Paul versuchte sich an den Namen der Arte-Dokumentation von 2009 zu erinnern. Oder war sie von 2013. Dass er diese Details nicht kannte, gerade jetzt, als er sie so dringend brauchte. In der Doku wurde Wodarg doch noch wohlwollend behandelt und für sein aufklärerisches Engagement gelobt. Er musste den Kunden zumindest auf diese Dokumentation aufmerksam machen, wenn ihm schon keine griffigen Argumente einfielen, um den Fake-News-Vorwurf zu entkräften.

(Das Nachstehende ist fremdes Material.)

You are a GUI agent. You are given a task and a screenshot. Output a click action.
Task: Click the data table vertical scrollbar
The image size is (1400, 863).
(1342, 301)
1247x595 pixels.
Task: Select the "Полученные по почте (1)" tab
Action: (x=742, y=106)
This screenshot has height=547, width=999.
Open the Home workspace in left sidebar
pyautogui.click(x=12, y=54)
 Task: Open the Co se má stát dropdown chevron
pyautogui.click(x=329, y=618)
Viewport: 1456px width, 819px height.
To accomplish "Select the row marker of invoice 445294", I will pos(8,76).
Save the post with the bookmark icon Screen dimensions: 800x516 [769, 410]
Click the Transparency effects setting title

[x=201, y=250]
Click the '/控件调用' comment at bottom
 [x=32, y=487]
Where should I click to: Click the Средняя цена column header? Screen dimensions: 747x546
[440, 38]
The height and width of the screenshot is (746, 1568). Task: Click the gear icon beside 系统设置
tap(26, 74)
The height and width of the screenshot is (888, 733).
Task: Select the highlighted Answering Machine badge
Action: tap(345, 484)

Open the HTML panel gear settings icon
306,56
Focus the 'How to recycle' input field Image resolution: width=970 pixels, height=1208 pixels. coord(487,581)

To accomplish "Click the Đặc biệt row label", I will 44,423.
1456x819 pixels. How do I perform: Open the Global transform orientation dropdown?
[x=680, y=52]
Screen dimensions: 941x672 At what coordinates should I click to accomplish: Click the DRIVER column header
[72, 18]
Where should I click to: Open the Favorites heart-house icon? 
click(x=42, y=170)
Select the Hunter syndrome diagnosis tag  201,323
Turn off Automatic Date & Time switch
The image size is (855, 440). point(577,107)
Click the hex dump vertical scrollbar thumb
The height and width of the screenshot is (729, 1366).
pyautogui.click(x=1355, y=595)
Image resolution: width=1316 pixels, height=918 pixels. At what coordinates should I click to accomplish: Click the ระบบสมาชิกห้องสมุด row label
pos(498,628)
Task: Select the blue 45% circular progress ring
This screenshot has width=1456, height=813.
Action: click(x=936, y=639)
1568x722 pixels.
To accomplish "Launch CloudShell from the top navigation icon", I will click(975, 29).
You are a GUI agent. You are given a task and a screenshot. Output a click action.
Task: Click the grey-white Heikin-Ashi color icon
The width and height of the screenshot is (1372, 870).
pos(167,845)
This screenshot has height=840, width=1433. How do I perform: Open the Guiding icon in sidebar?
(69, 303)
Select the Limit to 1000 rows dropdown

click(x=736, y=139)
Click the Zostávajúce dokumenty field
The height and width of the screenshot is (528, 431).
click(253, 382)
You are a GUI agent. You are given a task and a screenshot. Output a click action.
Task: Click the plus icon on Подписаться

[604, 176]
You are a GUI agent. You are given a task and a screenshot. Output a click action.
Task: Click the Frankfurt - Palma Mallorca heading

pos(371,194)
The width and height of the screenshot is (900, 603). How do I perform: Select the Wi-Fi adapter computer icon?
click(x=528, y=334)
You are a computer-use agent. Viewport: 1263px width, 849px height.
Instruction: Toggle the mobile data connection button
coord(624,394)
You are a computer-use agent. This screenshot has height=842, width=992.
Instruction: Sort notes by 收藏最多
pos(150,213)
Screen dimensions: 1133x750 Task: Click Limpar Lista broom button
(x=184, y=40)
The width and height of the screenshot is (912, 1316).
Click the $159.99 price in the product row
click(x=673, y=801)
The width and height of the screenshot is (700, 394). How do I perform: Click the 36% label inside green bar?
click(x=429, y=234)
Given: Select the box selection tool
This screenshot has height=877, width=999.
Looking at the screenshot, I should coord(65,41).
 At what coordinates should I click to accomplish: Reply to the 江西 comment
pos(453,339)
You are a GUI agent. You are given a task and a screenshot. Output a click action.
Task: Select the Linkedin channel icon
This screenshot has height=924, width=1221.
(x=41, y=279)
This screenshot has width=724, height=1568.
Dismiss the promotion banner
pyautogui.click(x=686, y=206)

Vielleicht würde der Kunde sie sich anschauen und begreifen, dass die gleichen Medien, die Wodarg jetzt diffamierten, ihn damals ernst nahmen. Aber wie hieß diese verdammte Doku? Normalerweise hatte er den Titel sofort parat. Wie oft hatte er ihn in Diskussionen gehört und selber erwähnt! Und jetzt, gerade in dieser Situation versagte sein Gedächtnis. Paul hätte schreien können. Er schluckte mehrmals. Beinahe wäre ihm eine Beleidigung ausgerutscht. Er spürte, wie er Gefahr lief, seine Beherrschung zu verlieren. In einem inneren Monolog sprach er das aus, was er dem Kunden jetzt gerne entgegengeschleudert hätte. Nur die Durchsage seiner Kollegin an der Kasse erinnerte ihn daran, dass er eigentlich auf Arbeit war. „Wie auch immer. Ich muss jetzt weitermachen“, war alles, was er herausbrachte, ohne den Kunden anzuschauen. Mit gesenktem Kopf griff Paul zum Palettenstapler und wollte ihn rausziehen, blieb aber mehrmals am Gehölz hängen. Die Nerven gingen mit ihm durch, das spürte er an seinen unkoordinierten Bewegungen. Verschwörungstheoretiker, wiederholte er schweigend.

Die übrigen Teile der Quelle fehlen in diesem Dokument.